◆ **WORK TO COMPLETE**
• A. Copy from the ZAPU recruitment passage, starting with "Many of those" and going on through "joined the struggle.".
• B. Answer these questions using the ZAPU recruitment passage:
(i) Where were new recruits sorted out after being flown from Botswana?
(ii) In what year did Mtshana Ncube attend the Cold Comfort Conference?
(iii) Where was Mtshana Ncube in 1957, when he first became interested in the movement?
• C. In the ZAPU recruitment passage, turn the paragraph beginning "Many joined the struggle much earlier" into a short list that keeps its main facts.

◆ **SOURCE EXTRACT**

· · · ·

Many of those interviewed spoke about how they joined the struggle, what attracted them, and how they journeyed out of the country. Most passed through Botswana, and some of the photographs which relate to recruitment were taken at Francistown transit camp, close to Zimbabwe's western border. Others were taken at Nampundwe in Zambia, where new recruits were sorted out after they were flown to Zambia from Botswana.
The photographs were taken in the late 1970s when there were large numbers of military recruits as well as refugees flooding to Zambia. One interviewee, Precious Nleya, was asked specifically about Francistown, while another spoke specifically about Nampundwe, but all had something to say about how they joined the struggle.
Many joined the struggle much earlier. Some, like Amos Ngwenya, were first acquainted with ZAPU in South Africa; others were challenged by their elders to go and join, while still others encountered guerrillas who then interested them in joining the struggle, others were inspired by the stories of ZAPU's Wankie and Sipolilo campaigns in 1967-8. But for all, their immediate reasons came against a backdrop of the history of disempowerment, of repression by a government that operated in the interests of the white settlers.
Mtshana Ncube, who joined ZAPU while in school and attended the Cold Comfort Conference in 1963, explained how the movement of his family from their ancestral land in the 1940's when he was a child made an indelible impression on him:
One of my great grandparents died in the movement and was lost and never seen again in the process, and this is one of the things that triggered my interest in the nationalist movement and the independence movement as it subsequently became. So I joined the youth movement. In fact I was interested in this as early as 1957 when I was at Tekwani and quietly followed the process and linked up with people that were later to become very active in the movement [in] '58 and joined the NDP in 1960 when it was formed, and later ZAPU.
Mzila-Ndlovu also talks about the childhood experience of direct oppression by the white government as a basis for joining the struggle.
... the rural area experiences of discrimination by white men coming from the Ministry of Agriculture, I think, who wanted to make sure that the size of herds of cattle per family unit was the prescribed one; they would count regularly our stock and issue stock books and to ensure that you don`t keep ... more than the number you are allowed to, and the abusive language and what as a young person [you thought when] you saw this happen. And you also saw it happen when they came to your home to ensure that, to check if you actually cultivated more than the stipulated size of land. And all these things, you know, had an impact on you.

· · · ·

◆ **DATA EXTRACT**
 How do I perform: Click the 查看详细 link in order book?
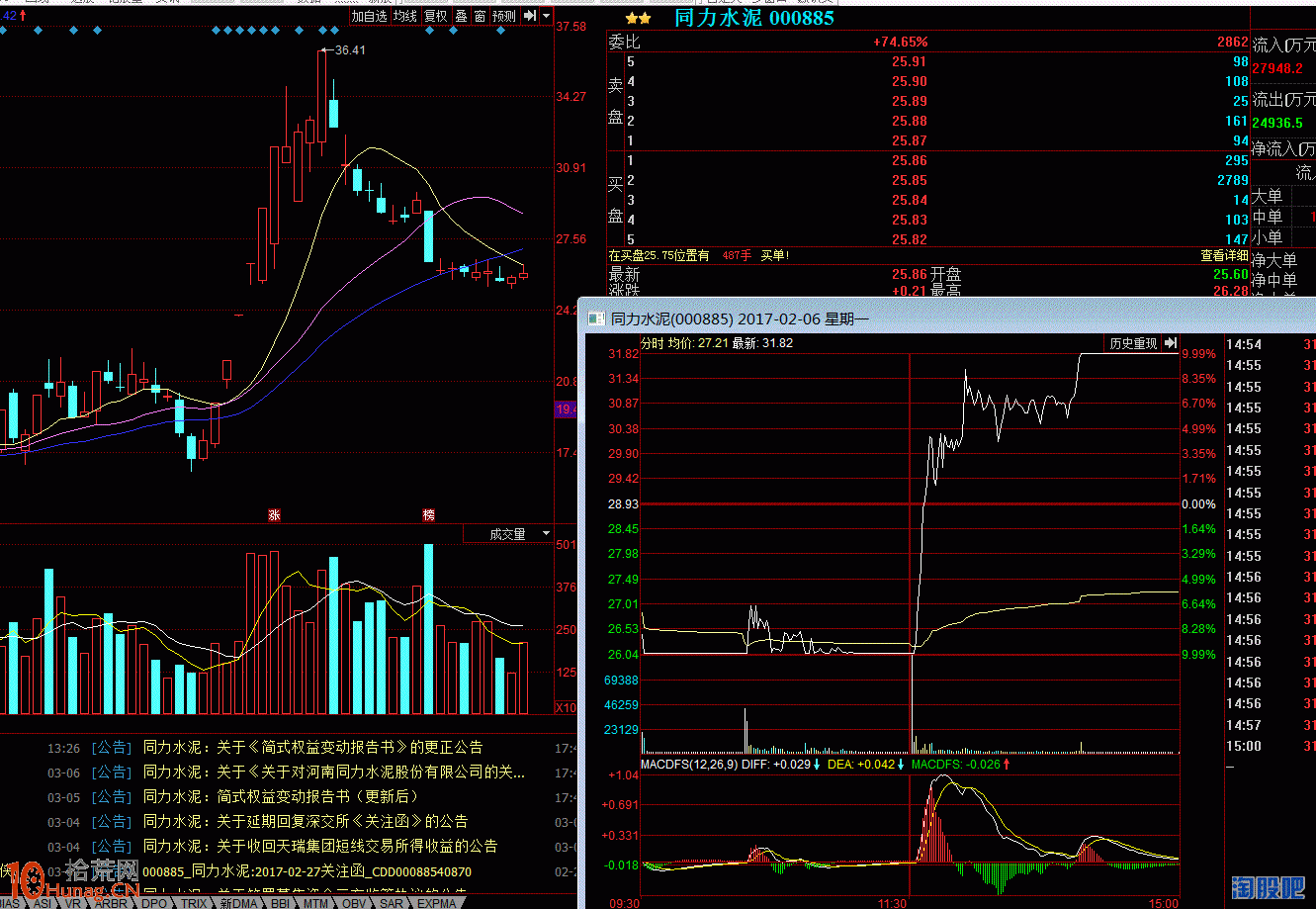coord(1224,255)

· · · ·

◆ **SOLVED PROBLEMS**
• A.
Many of those interviewed spoke about how they joined the struggle, what attracted them, and how they journeyed out of the country. Most passed through Botswana, and some of the photographs which relate to recruitment were taken at Francistown transit camp, close to Zimbabwe's western border. Others were taken at Nampundwe in Zambia, where new recruits were sorted out after they were flown to Zambia from Botswana.
The photographs were taken in the late 1970s when there were large numbers of military recruits as well as refugees flooding to Zambia. One interviewee, Precious Nleya, was asked specifically about Francistown, while another spoke specifically about Nampundwe, but all had something to say about how they joined the struggle.

• B.
(i) At Nampundwe in Zambia.
(ii) 1963.
(iii) At Tekwani.

• C.
- Many joined the struggle much earlier.
- Some, like Amos Ngwenya, first came to know ZAPU in South Africa.
- Others were challenged by their elders to join.
- Others met guerrillas who got them interested in joining.
- Others were inspired by stories of ZAPU's Wankie and Sipolilo campaigns in 1967-8.
- For all of them, the immediate reasons came against a history of disempowerment and repression by a government that served the interests of white settlers.